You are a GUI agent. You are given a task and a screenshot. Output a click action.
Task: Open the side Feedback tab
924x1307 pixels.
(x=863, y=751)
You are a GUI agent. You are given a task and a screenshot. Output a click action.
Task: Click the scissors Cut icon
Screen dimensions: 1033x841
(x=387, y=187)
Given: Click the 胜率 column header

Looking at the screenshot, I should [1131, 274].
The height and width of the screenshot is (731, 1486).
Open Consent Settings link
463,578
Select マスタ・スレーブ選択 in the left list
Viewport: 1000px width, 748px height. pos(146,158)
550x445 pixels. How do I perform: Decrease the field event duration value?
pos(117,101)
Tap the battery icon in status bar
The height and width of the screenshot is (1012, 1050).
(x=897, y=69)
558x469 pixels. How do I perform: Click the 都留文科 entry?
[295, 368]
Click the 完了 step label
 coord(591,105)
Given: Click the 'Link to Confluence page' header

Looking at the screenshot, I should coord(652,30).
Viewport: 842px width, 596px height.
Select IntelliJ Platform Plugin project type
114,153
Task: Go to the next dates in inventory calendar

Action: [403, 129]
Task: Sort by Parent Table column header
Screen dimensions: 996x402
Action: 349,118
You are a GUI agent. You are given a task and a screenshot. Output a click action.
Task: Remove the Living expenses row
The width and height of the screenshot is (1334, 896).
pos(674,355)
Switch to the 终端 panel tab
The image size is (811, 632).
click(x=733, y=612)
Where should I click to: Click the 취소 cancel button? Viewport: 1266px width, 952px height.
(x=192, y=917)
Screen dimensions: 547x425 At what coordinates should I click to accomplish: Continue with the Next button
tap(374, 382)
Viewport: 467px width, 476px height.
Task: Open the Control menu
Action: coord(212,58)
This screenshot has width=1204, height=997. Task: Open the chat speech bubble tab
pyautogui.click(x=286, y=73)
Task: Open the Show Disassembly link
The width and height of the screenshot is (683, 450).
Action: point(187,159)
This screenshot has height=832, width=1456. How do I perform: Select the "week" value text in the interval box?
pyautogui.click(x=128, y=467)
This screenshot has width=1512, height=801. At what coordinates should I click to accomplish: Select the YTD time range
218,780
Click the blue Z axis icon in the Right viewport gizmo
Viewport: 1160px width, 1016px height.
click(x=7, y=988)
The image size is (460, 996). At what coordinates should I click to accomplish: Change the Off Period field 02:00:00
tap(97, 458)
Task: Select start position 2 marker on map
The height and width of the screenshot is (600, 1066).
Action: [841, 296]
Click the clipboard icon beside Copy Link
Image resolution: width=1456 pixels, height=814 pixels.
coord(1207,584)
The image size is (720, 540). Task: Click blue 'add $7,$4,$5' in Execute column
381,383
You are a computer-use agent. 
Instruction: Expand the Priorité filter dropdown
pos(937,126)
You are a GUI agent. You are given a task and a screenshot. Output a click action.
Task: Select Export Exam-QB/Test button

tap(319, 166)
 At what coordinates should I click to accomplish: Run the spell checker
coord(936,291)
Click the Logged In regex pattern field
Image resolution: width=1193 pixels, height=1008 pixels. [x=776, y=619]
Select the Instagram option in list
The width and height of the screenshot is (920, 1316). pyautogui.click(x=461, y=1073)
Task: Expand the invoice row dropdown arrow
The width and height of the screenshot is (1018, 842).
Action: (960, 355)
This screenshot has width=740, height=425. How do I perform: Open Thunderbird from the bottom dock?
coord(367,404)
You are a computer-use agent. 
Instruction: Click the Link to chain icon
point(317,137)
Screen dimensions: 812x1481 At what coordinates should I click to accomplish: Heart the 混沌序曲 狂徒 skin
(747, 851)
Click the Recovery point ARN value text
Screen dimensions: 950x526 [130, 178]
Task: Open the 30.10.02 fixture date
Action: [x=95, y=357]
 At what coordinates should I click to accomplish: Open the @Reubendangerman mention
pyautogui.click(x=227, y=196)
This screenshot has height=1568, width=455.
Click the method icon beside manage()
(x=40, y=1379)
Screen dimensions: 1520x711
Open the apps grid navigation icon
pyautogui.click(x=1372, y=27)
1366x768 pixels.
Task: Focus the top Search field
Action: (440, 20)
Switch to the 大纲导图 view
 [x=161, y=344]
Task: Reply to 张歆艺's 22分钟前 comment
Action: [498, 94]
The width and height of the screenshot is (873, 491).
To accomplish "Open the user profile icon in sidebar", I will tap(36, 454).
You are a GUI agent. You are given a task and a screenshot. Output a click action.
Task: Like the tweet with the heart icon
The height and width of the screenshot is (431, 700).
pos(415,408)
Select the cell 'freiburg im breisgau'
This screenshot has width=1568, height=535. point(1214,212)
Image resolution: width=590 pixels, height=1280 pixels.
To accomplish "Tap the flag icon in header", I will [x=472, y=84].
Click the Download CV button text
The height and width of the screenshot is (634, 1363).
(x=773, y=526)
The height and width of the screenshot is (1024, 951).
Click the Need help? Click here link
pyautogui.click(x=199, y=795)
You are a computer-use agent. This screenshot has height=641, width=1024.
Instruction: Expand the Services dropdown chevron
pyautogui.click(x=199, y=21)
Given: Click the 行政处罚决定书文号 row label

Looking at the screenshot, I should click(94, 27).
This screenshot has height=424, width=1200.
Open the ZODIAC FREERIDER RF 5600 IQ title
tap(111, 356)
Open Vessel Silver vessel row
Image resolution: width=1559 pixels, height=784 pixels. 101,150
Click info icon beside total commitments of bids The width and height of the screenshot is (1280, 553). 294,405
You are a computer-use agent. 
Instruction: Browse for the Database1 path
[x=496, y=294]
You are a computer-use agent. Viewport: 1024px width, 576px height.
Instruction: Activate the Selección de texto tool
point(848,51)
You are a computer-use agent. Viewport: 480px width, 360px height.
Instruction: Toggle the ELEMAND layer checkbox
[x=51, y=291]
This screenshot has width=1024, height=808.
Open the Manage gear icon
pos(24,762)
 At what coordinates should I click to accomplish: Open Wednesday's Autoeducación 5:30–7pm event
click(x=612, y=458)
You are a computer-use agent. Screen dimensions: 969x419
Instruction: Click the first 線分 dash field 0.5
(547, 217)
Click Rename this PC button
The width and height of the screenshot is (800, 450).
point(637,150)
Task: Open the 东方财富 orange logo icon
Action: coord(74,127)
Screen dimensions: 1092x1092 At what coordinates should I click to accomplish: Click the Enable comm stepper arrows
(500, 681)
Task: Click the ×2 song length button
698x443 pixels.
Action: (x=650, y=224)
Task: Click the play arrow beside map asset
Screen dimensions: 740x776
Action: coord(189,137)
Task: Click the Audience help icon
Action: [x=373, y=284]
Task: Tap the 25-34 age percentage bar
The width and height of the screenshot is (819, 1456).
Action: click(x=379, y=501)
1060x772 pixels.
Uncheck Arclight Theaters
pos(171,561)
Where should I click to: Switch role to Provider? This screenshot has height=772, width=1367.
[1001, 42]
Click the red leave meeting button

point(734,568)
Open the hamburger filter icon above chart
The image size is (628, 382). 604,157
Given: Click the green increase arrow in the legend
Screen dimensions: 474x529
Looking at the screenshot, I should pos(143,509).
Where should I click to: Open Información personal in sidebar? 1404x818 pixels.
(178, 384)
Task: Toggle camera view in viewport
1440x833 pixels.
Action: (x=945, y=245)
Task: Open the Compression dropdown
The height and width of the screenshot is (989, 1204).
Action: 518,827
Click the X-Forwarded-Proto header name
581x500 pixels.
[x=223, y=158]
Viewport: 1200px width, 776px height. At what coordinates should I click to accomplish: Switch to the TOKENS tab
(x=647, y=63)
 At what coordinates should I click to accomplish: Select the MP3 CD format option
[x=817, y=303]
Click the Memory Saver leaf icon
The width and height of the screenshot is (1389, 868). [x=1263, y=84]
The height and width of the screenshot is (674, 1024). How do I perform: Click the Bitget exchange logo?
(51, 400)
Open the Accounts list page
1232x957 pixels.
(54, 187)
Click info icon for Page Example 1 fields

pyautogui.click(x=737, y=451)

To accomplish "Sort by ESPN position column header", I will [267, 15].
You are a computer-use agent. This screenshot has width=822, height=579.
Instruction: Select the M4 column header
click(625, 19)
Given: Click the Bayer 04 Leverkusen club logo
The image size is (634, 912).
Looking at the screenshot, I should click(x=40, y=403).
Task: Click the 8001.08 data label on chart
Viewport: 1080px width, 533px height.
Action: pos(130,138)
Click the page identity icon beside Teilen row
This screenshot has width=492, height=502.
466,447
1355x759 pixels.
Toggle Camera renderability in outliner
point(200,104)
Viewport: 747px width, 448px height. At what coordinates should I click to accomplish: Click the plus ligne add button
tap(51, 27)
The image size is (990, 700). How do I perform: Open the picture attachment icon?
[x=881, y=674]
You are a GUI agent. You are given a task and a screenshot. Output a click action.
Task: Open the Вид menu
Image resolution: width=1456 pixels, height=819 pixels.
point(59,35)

_ _ _ _

- Your assignment:
Restate, word for word, the listing above from its first line through the line that contains "Task: Open the Show Disassembly link", keeping both of those lines.

- Exercise output:
You are a GUI agent. You are given a task and a screenshot. Output a click action.
Task: Open the side Feedback tab
924x1307 pixels.
(x=863, y=751)
You are a GUI agent. You are given a task and a screenshot. Output a click action.
Task: Click the scissors Cut icon
Screen dimensions: 1033x841
(x=387, y=187)
Given: Click the 胜率 column header

Looking at the screenshot, I should [1131, 274].
The height and width of the screenshot is (731, 1486).
Open Consent Settings link
463,578
Select マスタ・スレーブ選択 in the left list
Viewport: 1000px width, 748px height. pos(146,158)
550x445 pixels. How do I perform: Decrease the field event duration value?
pos(117,101)
Tap the battery icon in status bar
The height and width of the screenshot is (1012, 1050).
(x=897, y=69)
558x469 pixels. How do I perform: Click the 都留文科 entry?
[295, 368]
Click the 完了 step label
 coord(591,105)
Given: Click the 'Link to Confluence page' header

Looking at the screenshot, I should coord(652,30).
Viewport: 842px width, 596px height.
Select IntelliJ Platform Plugin project type
114,153
Task: Go to the next dates in inventory calendar

Action: [403, 129]
Task: Sort by Parent Table column header
Screen dimensions: 996x402
Action: 349,118
You are a GUI agent. You are given a task and a screenshot. Output a click action.
Task: Remove the Living expenses row
The width and height of the screenshot is (1334, 896).
pos(674,355)
Switch to the 终端 panel tab
The image size is (811, 632).
click(x=733, y=612)
Where should I click to: Click the 취소 cancel button? Viewport: 1266px width, 952px height.
(x=192, y=917)
Screen dimensions: 547x425 At what coordinates should I click to accomplish: Continue with the Next button
tap(374, 382)
Viewport: 467px width, 476px height.
Task: Open the Control menu
Action: coord(212,58)
This screenshot has width=1204, height=997. Task: Open the chat speech bubble tab
pyautogui.click(x=286, y=73)
Task: Open the Show Disassembly link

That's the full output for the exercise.